Records from a data collection:
::::::::
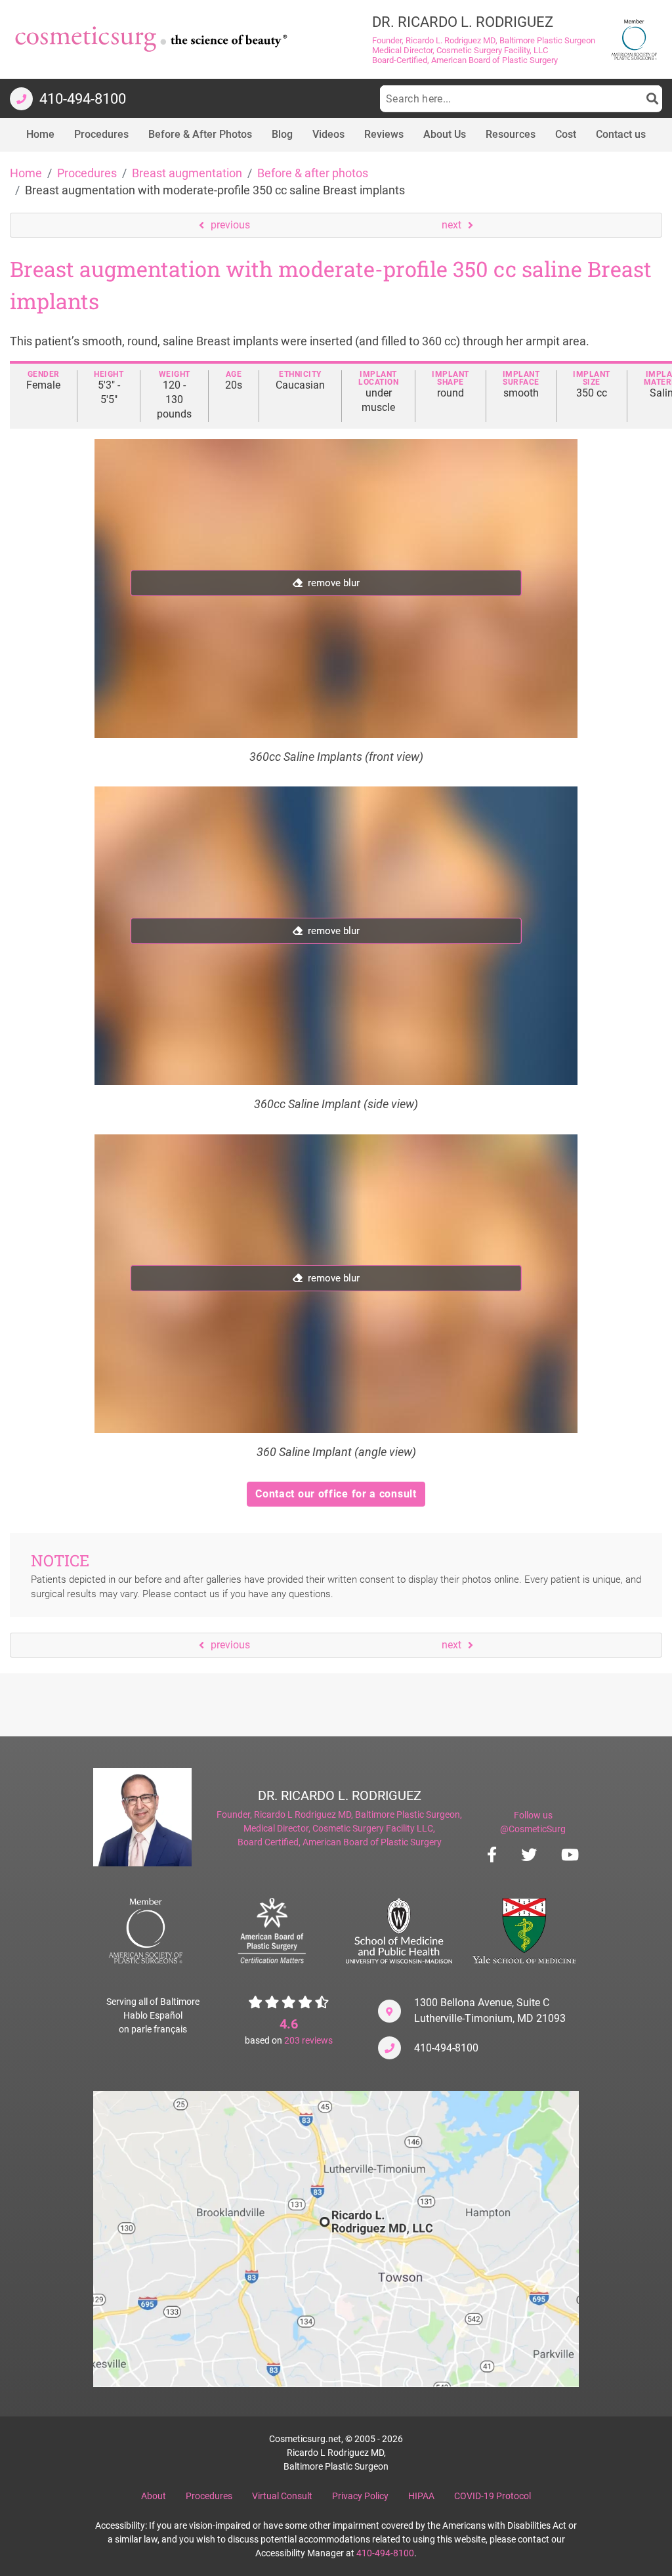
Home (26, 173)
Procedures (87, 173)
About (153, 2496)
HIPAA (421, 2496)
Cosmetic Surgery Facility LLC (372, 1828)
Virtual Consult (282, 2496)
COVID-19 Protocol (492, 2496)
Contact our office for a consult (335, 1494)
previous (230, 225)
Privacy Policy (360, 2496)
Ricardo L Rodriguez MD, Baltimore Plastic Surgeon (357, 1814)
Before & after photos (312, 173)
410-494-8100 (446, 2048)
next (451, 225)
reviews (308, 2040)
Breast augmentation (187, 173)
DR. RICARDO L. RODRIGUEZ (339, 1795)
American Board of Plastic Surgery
::::::::
How to complete this task
Please repeat the lines above exactly, beginning with the line that contains "About (153, 2496)" and ending with the final one.

Your solution
About (153, 2496)
HIPAA (421, 2496)
Cosmetic Surgery Facility LLC (372, 1828)
Virtual Consult (282, 2496)
COVID-19 Protocol (492, 2496)
Contact our office for a consult (335, 1494)
previous (230, 225)
Privacy Policy (360, 2496)
Ricardo L Rodriguez MD, Baltimore Plastic Surgeon (357, 1814)
Before & after photos (312, 173)
410-494-8100 (446, 2048)
next (451, 225)
reviews (308, 2040)
Breast augmentation (187, 173)
DR. RICARDO L. RODRIGUEZ (339, 1795)
American Board of Plastic Surgery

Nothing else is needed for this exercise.